Our Company

Two words: nail, salon. It's perfect for money laundering, it's a high-volume, cash-preferred business with a discreet workforce. Nobody does mista-me-know-nothing better than Mrs. Mukjayaporn and her gals.

Did you not plan for this contingency? I mean the Starship Enterprise had a self-destruct button. I'm just saying. Yeah, you do seem to have a little 'shit creek' action going. Hey, nobody appreciates a passionate woman more than I do. But uh, in this business... and Walt can back me up on this... the uh, number one rule is, don't take things personally.

Drum roll, please. Wait for it. Lazer tag. Lazer tag! 7,000 square feet of rollicking fun in the heart of northern Bernalillo County! It adds up perfectly. Walt's a scientist, scientists love lazers. Plus, they got bumper boats, so...

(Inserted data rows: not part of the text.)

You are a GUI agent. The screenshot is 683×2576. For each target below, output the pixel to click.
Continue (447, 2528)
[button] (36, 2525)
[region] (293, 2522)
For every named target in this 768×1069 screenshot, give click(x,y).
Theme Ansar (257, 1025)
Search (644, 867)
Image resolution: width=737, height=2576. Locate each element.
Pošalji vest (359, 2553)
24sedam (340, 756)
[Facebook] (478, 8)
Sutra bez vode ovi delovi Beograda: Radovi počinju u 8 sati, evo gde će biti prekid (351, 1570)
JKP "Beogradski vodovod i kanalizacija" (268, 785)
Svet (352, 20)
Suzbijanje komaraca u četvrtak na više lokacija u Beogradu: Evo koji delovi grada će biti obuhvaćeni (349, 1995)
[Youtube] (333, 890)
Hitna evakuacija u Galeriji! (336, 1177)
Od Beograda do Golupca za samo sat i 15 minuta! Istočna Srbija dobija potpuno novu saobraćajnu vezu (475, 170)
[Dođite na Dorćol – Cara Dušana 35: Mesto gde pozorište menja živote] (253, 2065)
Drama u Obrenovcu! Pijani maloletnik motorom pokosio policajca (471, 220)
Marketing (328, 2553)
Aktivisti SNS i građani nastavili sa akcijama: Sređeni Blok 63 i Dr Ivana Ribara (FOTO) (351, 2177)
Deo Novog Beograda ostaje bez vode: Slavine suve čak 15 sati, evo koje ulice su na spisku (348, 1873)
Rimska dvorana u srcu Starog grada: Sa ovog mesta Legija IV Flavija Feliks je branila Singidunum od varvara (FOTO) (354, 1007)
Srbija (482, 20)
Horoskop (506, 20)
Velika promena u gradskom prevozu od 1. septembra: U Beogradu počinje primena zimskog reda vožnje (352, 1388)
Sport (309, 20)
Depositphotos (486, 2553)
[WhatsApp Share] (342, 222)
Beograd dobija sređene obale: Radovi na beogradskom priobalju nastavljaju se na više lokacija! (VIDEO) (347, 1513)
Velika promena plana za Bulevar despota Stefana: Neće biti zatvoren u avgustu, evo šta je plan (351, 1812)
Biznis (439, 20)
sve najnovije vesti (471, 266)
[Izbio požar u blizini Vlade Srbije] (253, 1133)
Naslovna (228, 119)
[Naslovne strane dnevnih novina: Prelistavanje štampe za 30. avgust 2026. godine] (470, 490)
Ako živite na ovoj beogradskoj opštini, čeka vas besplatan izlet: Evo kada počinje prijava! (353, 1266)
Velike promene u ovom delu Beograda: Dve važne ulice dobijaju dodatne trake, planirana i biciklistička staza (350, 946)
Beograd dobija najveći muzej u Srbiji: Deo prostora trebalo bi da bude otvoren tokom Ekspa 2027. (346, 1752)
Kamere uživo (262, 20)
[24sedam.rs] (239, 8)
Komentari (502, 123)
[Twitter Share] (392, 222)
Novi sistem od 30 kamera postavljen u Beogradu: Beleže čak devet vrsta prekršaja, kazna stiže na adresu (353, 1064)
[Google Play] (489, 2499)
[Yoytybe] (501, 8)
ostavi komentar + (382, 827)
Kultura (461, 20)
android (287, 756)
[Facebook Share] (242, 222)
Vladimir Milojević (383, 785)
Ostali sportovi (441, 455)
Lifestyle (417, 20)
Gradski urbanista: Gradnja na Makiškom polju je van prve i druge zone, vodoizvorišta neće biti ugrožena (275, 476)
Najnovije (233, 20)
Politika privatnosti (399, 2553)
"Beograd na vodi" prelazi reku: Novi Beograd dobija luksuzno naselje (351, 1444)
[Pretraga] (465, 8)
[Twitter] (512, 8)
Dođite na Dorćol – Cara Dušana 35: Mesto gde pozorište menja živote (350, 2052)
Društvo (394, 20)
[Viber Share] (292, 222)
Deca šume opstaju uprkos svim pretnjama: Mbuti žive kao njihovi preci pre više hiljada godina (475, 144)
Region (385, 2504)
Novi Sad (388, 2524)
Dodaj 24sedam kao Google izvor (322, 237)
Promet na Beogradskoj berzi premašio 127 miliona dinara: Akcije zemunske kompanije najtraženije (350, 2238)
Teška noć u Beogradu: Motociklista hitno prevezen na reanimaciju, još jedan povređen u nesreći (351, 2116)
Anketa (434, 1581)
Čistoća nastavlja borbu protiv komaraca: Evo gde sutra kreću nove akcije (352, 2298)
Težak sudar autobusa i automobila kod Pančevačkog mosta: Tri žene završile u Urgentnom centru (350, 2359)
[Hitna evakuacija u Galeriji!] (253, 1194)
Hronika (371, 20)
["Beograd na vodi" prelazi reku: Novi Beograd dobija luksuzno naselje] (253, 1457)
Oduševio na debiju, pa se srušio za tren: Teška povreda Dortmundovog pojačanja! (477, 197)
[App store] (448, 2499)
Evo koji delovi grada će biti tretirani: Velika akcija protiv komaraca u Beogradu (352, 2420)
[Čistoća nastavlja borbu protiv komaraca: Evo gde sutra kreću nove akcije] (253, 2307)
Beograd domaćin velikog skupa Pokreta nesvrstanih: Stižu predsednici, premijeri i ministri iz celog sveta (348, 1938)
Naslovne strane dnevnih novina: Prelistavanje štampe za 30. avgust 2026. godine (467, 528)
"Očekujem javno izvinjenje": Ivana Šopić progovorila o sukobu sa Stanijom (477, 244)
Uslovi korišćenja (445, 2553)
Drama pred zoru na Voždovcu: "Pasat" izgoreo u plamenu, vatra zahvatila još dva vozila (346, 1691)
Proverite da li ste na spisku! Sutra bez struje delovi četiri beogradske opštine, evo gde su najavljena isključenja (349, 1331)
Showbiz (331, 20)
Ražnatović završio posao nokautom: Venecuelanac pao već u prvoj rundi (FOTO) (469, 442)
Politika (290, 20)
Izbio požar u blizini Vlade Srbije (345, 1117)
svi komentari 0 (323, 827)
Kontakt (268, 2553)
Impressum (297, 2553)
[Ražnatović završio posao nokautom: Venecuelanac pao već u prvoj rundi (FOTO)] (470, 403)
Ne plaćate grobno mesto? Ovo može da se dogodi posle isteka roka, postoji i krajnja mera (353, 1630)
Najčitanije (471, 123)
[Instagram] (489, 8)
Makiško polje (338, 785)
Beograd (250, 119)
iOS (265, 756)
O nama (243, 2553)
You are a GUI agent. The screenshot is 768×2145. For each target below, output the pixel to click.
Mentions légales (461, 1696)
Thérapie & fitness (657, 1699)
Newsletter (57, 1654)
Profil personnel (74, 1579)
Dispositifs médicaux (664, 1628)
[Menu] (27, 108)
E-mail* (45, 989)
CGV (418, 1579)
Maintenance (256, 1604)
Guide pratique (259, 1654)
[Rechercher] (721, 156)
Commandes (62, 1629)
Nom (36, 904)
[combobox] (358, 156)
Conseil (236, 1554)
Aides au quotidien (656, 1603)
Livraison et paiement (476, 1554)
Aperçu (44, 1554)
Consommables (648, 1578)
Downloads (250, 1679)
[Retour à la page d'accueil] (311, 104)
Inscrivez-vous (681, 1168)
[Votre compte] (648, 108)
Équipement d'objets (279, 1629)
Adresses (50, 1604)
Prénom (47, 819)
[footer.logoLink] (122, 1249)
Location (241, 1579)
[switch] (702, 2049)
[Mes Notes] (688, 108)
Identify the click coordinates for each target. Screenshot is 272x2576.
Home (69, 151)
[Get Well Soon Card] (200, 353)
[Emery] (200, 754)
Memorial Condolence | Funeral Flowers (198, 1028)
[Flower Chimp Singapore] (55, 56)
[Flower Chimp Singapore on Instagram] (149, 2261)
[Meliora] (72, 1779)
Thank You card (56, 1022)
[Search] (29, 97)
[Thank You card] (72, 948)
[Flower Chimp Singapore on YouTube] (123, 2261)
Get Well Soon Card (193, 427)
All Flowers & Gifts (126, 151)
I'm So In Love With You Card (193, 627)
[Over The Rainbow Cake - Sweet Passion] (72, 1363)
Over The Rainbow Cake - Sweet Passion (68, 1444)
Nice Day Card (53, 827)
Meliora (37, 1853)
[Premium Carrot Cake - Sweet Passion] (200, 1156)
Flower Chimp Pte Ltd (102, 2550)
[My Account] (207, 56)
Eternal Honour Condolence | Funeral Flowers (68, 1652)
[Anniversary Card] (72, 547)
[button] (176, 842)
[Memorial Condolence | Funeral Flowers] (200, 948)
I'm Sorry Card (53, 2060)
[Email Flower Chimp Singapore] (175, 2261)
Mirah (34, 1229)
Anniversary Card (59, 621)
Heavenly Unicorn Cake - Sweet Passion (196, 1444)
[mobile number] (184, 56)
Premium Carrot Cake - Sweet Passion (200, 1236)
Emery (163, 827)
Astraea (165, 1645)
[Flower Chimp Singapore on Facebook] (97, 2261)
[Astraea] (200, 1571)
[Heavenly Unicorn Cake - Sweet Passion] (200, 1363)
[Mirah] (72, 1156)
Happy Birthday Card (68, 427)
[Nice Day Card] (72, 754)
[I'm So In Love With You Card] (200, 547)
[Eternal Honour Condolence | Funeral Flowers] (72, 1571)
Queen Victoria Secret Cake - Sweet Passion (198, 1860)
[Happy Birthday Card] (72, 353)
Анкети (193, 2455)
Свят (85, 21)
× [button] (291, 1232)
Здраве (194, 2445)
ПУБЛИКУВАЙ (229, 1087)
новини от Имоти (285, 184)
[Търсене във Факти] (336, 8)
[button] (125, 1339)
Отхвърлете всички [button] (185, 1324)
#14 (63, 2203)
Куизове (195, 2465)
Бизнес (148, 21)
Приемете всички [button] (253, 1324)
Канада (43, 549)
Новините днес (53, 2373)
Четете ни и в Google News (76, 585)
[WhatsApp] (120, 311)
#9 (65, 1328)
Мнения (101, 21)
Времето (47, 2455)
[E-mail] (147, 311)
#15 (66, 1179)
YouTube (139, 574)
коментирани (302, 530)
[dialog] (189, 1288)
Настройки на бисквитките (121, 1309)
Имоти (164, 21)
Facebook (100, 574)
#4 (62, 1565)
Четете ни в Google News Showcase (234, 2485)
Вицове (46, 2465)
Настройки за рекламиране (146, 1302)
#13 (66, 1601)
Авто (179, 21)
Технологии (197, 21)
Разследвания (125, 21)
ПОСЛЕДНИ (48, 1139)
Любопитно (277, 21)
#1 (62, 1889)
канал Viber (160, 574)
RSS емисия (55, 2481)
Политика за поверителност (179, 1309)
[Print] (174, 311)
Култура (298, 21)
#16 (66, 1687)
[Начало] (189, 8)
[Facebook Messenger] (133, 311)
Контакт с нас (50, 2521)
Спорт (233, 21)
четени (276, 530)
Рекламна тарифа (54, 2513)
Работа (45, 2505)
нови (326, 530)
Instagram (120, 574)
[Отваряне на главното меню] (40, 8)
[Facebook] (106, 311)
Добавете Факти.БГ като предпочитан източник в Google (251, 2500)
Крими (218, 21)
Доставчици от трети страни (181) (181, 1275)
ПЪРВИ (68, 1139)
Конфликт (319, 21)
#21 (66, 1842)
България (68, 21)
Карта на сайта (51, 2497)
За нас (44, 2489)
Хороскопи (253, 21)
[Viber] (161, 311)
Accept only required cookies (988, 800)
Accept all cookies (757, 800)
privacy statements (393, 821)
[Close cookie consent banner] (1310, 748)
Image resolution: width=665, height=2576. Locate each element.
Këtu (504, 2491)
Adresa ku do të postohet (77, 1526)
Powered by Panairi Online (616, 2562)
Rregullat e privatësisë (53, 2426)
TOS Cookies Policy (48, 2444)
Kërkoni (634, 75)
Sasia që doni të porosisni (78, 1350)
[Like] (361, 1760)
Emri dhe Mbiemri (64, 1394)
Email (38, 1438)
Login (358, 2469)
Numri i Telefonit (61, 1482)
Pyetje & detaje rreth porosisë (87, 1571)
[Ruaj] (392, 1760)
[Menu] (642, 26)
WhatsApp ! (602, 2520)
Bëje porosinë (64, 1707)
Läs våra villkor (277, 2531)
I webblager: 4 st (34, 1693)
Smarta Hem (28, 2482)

Yeah! Attorney-client privilege. I mean, that's a big one. That's something I provide for you. If I give up Pinkman, well, then you're gonna be asking, 'Ol' Saul gives 'em up pretty easy. What's to keep him from giving me up?' Y'see, so, then where's the trust?

You want your criminal associate taken into police custody? We declare just enough so as to not arouse suspicion, so Walt's one time winnings becomes seed money for an investment. If you're committed enough, you can make any story work. I once told a woman I was Kevin Costner, and it worked because I believed it.